Example - Consider an European Call with $K=21$ and underlying with current price $S_0=20$. We assume that, at the maturity, the underlying can be $22$ with probability $p$ or $18$ with probability $1-p$. Let $r=0,12$ be the risk-free rate.

The option price is $f=e^{-rT}[pf_u+(1-p)f_d]=0,633$ for $p:=\frac{e^{rT}-d}{u-d}$. So the seller has adopted a long position on $\Delta=\frac{f_u-f_d}{S_0u-S_0d}=0,25$ stocks in the face of short position on the option.
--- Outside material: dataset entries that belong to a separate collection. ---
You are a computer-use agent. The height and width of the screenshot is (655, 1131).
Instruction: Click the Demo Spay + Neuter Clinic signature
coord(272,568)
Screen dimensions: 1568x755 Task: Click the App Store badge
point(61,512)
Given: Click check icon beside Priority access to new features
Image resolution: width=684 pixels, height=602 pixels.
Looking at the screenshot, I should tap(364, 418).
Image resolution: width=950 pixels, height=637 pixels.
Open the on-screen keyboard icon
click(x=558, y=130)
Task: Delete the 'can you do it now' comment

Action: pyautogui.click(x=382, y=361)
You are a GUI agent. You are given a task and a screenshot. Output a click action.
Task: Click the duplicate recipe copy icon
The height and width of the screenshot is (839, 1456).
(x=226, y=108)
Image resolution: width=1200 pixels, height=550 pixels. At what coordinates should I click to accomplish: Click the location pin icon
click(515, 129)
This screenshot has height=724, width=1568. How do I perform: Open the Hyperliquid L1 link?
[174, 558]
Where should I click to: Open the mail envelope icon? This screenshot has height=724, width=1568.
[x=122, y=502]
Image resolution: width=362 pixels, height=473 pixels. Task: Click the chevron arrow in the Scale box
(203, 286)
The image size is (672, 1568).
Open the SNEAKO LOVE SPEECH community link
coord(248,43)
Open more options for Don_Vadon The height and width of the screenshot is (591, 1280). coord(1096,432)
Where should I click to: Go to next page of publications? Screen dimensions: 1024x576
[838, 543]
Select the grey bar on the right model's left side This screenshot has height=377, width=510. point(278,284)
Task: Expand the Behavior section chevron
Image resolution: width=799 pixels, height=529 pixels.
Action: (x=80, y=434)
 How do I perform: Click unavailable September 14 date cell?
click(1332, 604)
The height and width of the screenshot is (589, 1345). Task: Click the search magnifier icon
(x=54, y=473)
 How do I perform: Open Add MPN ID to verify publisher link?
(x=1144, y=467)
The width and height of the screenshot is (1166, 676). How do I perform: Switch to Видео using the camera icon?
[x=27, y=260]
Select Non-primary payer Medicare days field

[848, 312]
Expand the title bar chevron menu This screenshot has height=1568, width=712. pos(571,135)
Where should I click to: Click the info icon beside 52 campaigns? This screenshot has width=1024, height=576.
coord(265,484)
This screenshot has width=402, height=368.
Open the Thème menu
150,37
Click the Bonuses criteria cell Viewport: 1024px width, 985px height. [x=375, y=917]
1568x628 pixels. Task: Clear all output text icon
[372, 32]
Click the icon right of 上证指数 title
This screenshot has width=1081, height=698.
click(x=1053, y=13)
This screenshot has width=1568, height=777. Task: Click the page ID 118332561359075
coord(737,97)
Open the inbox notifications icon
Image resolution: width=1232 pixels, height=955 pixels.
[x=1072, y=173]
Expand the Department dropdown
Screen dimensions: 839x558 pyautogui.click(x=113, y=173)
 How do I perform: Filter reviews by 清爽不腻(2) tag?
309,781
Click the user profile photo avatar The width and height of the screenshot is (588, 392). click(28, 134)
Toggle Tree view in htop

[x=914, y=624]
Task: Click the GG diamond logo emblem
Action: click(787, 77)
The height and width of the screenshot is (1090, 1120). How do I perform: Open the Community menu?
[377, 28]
It follow a risk-free portfolio because we have the same payoff irrespective of the future state of world.

In alternative we can say that, for the absence of arbitrages and the $\mathbb{Q}$-martingality guaranteed by the First Theorem of APT, the present value of portfolio is

$V_0(\Theta)=\mathbb{E}^{Q}[e^{-\int_0^Tr_Sds}V_T(\Theta)|\Im_0]\overset{\operatorname{for}r\operatorname{constant}}{\overbrace{=}}e^{-rT}\mathbb{E}^{Q}[V_T(\Theta)]=4,367$

which will coincide to the current value of portfolio less than the price of no-arbitrage for the option, that is

$4,367=20\cdot 0,25-f\Rightarrow f=0,633$.


Now my doubt.

Why does the Risk-Neutral Evaluation Theorem say that $V_0(\Theta)=e^{-rT}\mathbb{E}^{\mathbb{Q}}[\varphi(S_T)]$?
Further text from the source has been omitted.